Około 500 uczestników w różnych kategoriach wiekowych ściga się dziś na lubińskim „Wielorybie”. Wszystko to w ramach zawodów biegowych Lubin Cross Country Races 2024. Prócz sportowych emocji, wydarzenie ma też charakter charytatywny – dochód ze sprzedaży ciast zostanie przekazany na leczenie i rehabilitację lubinianki Anny Wilk.

– Trwa niesamowita rywalizacja. Teraz akurat jest bieg chłopców w kategorii wiekowej do lat 12, którzy ścigają się na dystansie 500 metrów. Walczą nie tylko z rywalami, ale też ze swoimi słabościami. To jest coś fantastycznego – mówi na gorąco Marek Dłubała, trener Sekcji Biegowej Sokoła Lubin, a także współorganizator niedzielnej imprezy.

Zawody stanowią drugi etap 15. Jubileuszowego Grand Prix Zagłębia Miedziowego. Biorą w nich udział zawodnicy i zawodniczki z całego Dolnego Śląska, a także z województwa wielkopolskiego czy lubuskiego. Wśród seniorów są nawet sportowcy z Kenii.

– Przyjechała też kadra narodowa, bo jest to jeden z elementów przygotować do mistrzostw Polski, które za dwa tygodnie odbędą się w Bytomiu. Dlatego też Lubin Cross Country Races jest zaliczany do grand prix Polskiego Związku Lekkiej Atletyki – wyjaśnia Marek Dłubała.

Marek Dłubała

Jak podkreśla szkoleniowiec, dla większości, zwłaszcza najmłodszych uczestników, zmagania traktowane są jako dobra zabawa. Nieco starsi podchodzą do sprawy już bardziej zadaniowo, konkurując ze sobą ramię w ramię o jak najwyższe miejsce. Ale wszystko w duchu fair play i wzajemnego koleżeństwa.

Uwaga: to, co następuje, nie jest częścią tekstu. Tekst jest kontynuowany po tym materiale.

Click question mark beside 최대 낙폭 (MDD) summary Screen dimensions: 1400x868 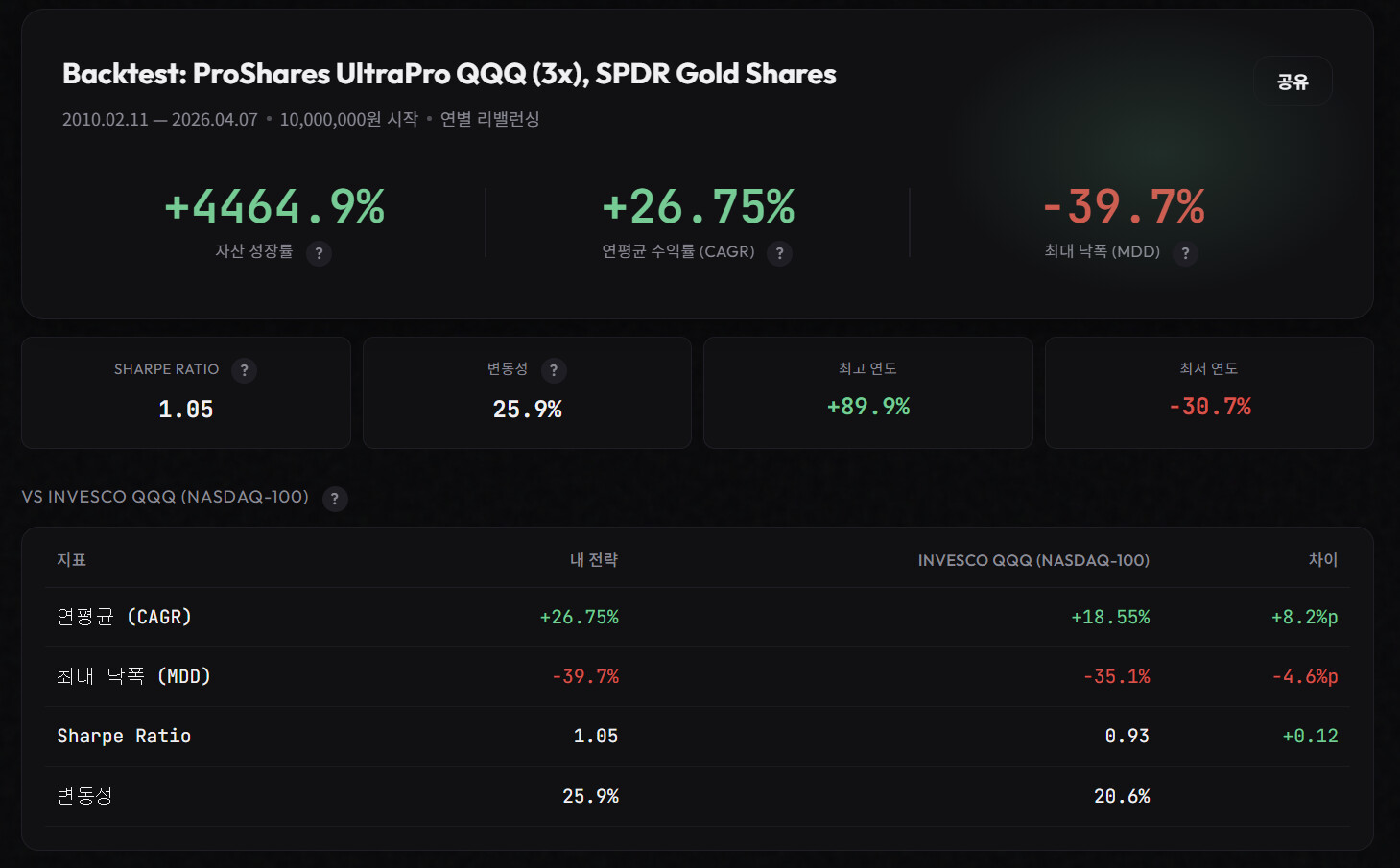pyautogui.click(x=1185, y=253)
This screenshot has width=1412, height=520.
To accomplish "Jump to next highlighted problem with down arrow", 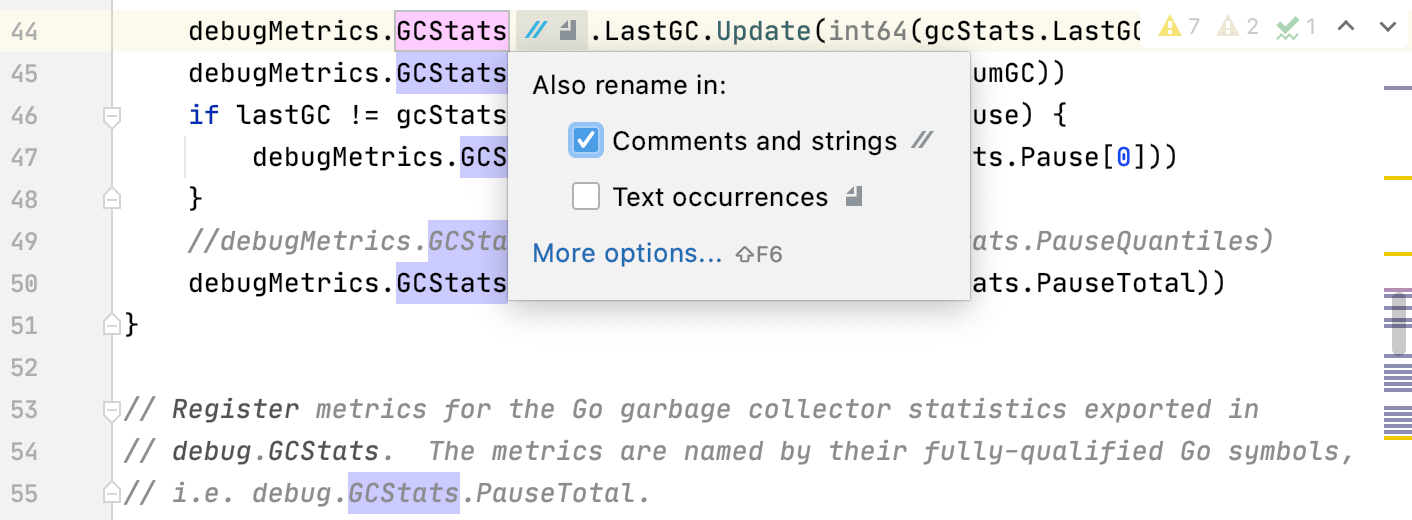I will point(1387,27).
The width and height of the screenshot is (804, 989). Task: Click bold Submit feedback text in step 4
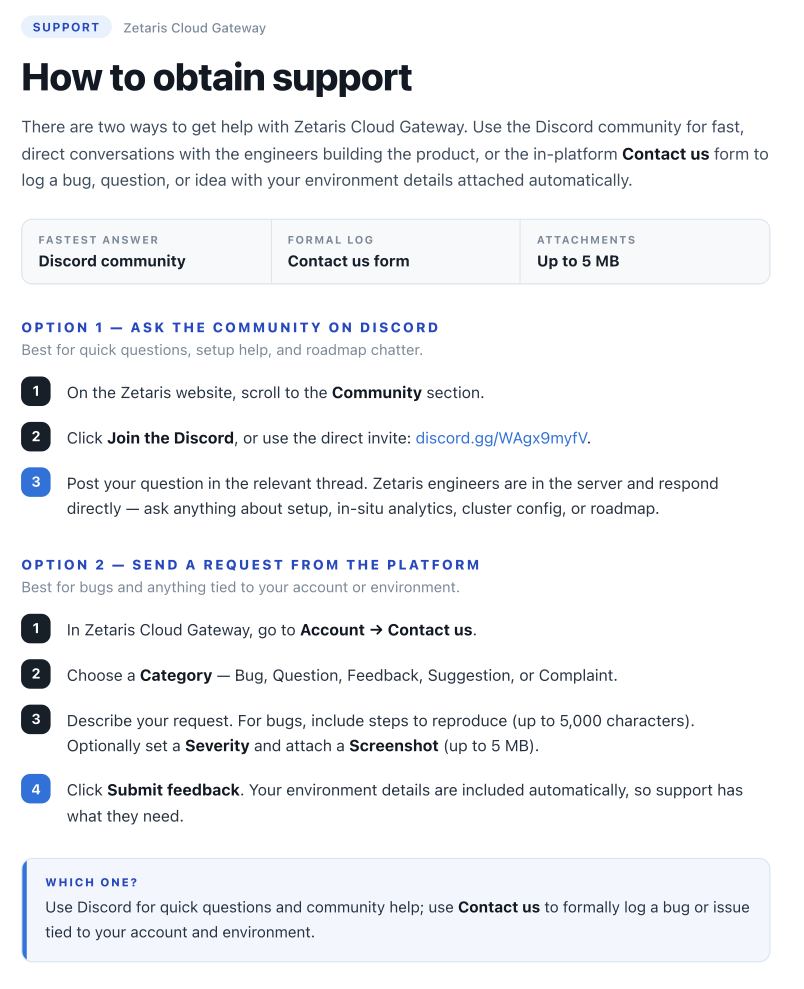point(173,790)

Organizatorzy wytyczyli dla biegaczy widowiskowe trasy. Uczestnicy rywalizują na różnych dystansach: od 500 m do 5 tys. m. Na początek, czyli od godz. 11 wystartowali najmłodsi biegacze i biegaczki, później – od godz. 13 – wystartowali dorośli. Każdy z uczestników na mecie otrzymał medal. Na końcu trasy na każdego czekała gorąca herbata.

Dla najlepszej szóstki wśród pań i panów po raz pierwszy w historii przewidziano nagrody finansowe ufundowane przez PZLA, czyli Polski Związek Lekkiej Atletyki.

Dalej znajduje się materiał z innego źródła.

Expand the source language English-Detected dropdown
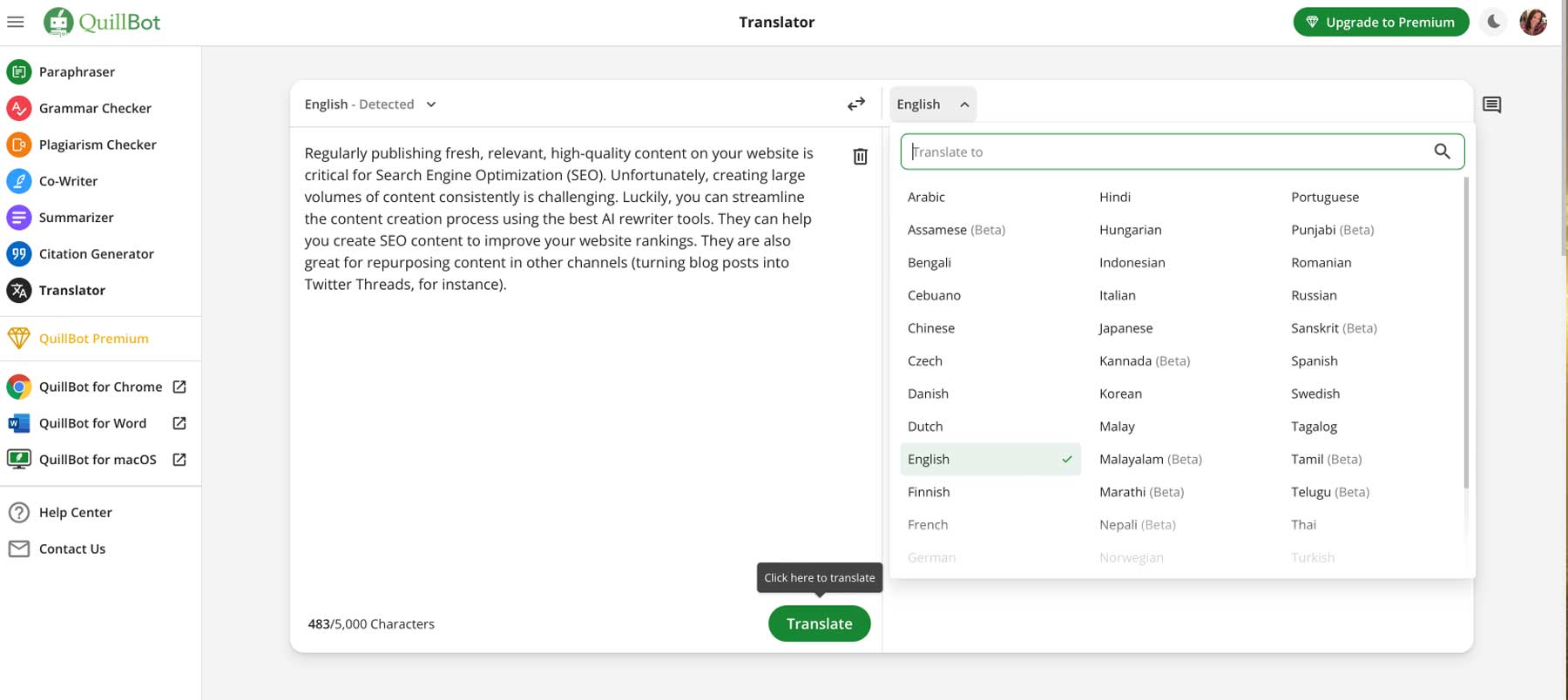coord(370,104)
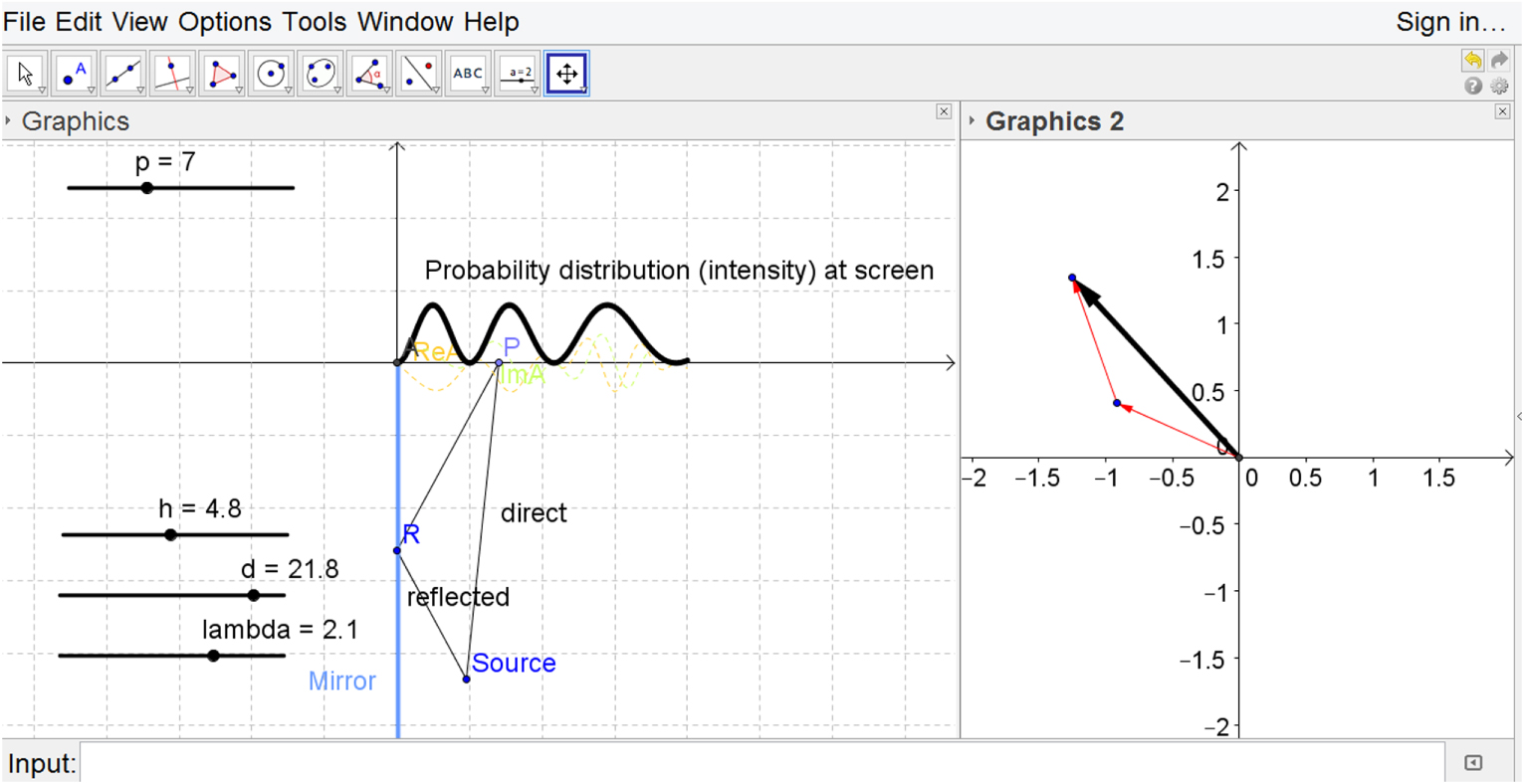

Co ważne, organizatorzy tradycyjnie pomyśleli też o charytatywnym celu imprezy. Obok biura zawodów sprzedawano pyszne ciasta, z których cały dochód zostanie przeznaczony na rehabilitację lubinianki Anny Wilk, która po tym jak mąż zaatakował ją nożem i siekierą, walczy teraz o powrót do zdrowia.

– Chciałbym serdecznie podziękować wszystkim rodzicom naszych zawodników, którzy zaangażowali się bardzo mocno w pomoc przy organizacji wydarzenia, Regionalnemu Centrum Sportowemu w Lubinie, miastu Lubin i powiatowi lubińskiemu. Bez ich wsparcia ta impreza nie byłaby taka udana. Sprzedaż ciast idzie niesamowicie, więc mam nadzieję, że fajna suma zasili konto pani Ani i że będzie mogła wracać do pełni życia – dodaje Marek Dłubała.